'''

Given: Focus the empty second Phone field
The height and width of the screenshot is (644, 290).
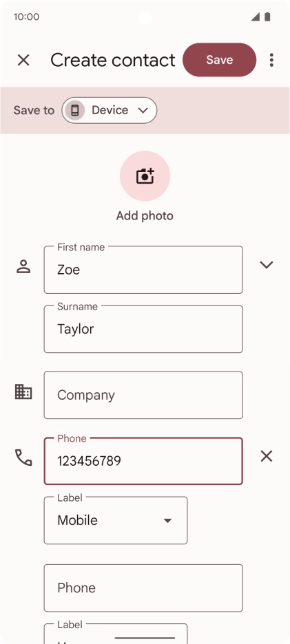Looking at the screenshot, I should 143,588.
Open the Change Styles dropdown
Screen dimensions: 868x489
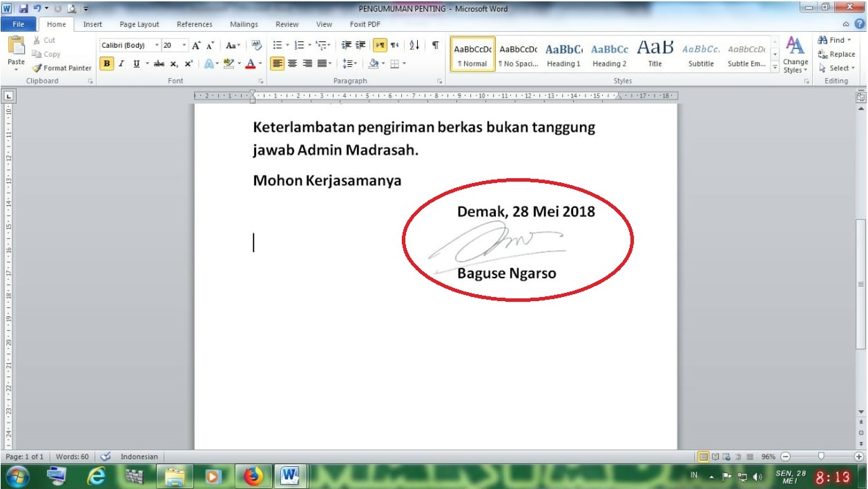(795, 59)
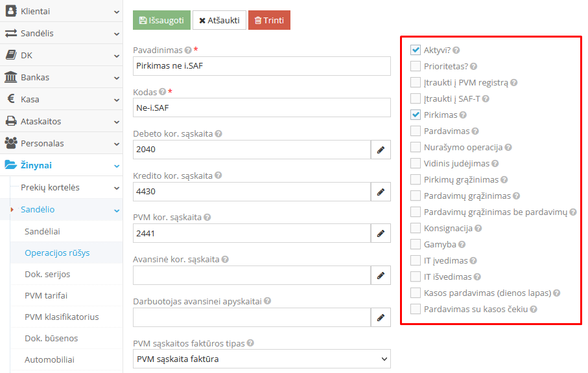588x373 pixels.
Task: Click the pencil icon next to PVM kor. sąskaita
Action: coord(381,233)
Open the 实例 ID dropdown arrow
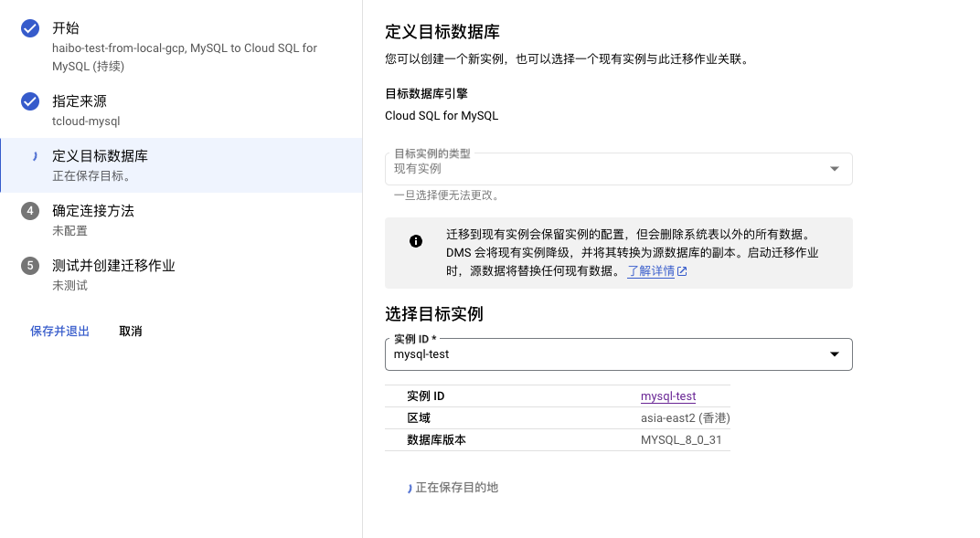The image size is (980, 538). pos(835,354)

'''

*DIRECTIONS FOR THIS TASK:*
Reproduce the material exactly; keep pictures out.

*EXPECTED ANSWER:*
Given: Focus the empty second Phone field
The height and width of the screenshot is (644, 290).
Looking at the screenshot, I should 143,588.
Open the Change Styles dropdown
Screen dimensions: 868x489
(795, 59)
588x373 pixels.
Task: Click the pencil icon next to PVM kor. sąskaita
Action: coord(381,233)
Open the 实例 ID dropdown arrow
The image size is (980, 538). pos(835,354)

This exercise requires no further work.